> _WHAT YOU SHOULD DO_
Take the line containing "You are a GUI" through the last line of the data and retype those lines exactly. Pictures do not belong in the copy.
-------- GIVEN DATA
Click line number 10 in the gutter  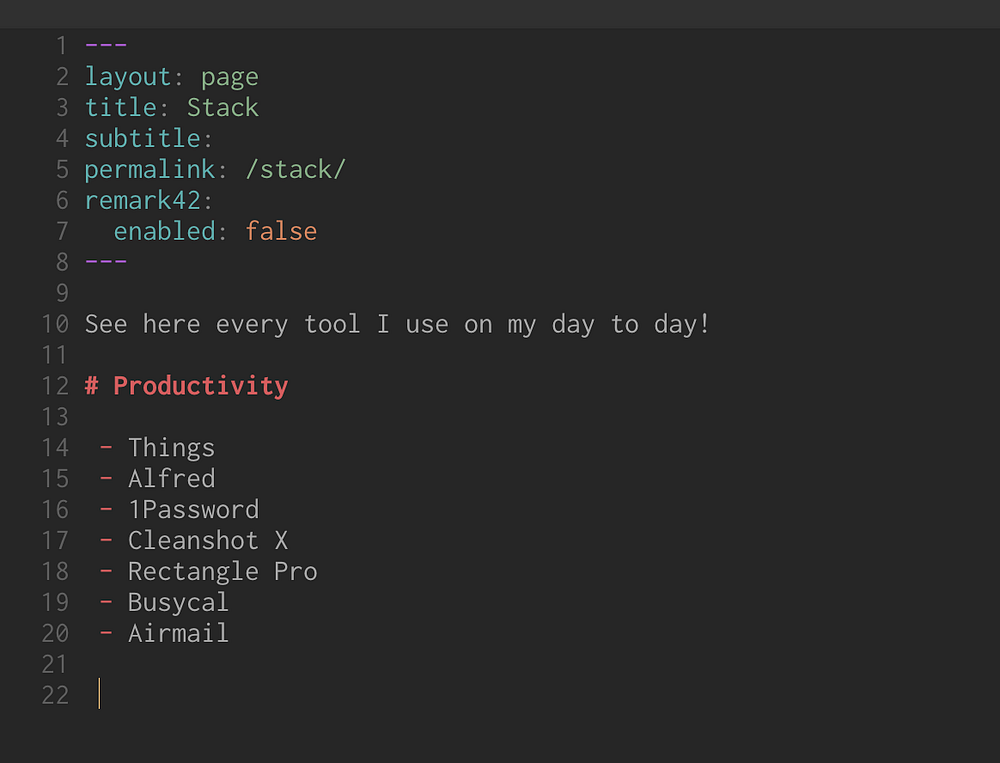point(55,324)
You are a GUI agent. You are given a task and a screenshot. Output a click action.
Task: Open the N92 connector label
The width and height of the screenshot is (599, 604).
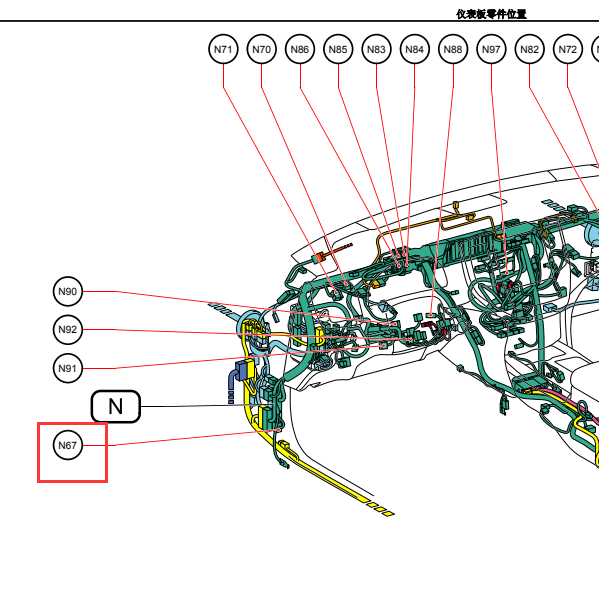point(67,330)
----------------
> _ANSWER FOR THIS EXERCISE_
You are a GUI agent. You are given a task and a screenshot. Output a click action.
Task: Open the N92 connector label
The width and height of the screenshot is (599, 604).
point(67,330)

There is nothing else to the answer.